=== Data for review ===
-- Opening Marker --
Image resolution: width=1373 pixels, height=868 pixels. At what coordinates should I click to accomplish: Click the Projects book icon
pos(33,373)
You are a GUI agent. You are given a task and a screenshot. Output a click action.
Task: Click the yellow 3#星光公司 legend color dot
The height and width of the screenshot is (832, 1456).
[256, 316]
-- Closing Marker --
-- Opening Marker --
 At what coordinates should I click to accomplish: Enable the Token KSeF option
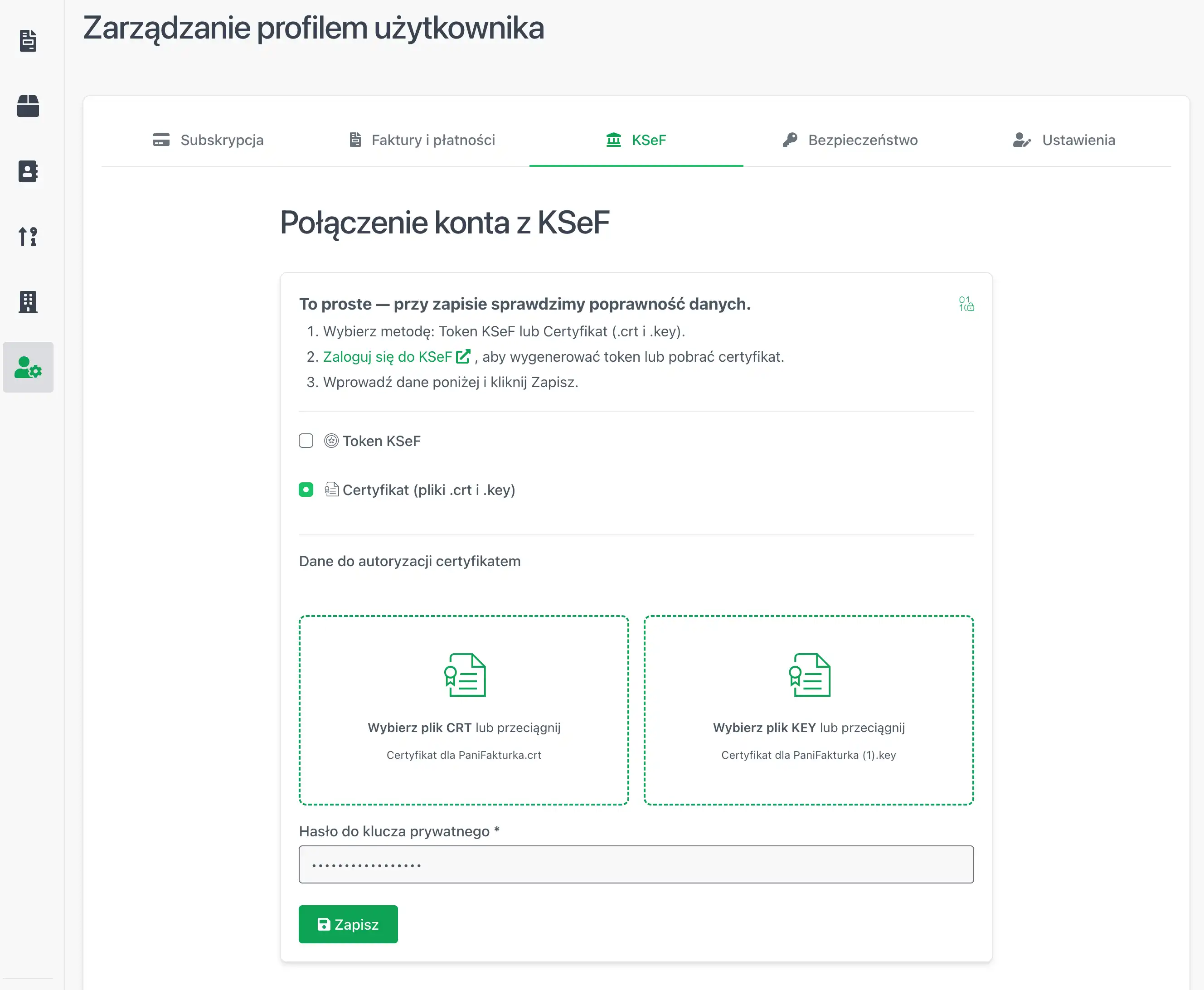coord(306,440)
-- Closing Marker --
=== Work required ===
In the entries above, restate word for word the lines between the one holding "Image resolution: width=1373" and the one holding "Task: Click the", inclusive, and nothing besides.

=== Completed task ===
Image resolution: width=1373 pixels, height=868 pixels. At what coordinates should I click to accomplish: Click the Projects book icon
pos(33,373)
You are a GUI agent. You are given a task and a screenshot. Output a click action.
Task: Click the yellow 3#星光公司 legend color dot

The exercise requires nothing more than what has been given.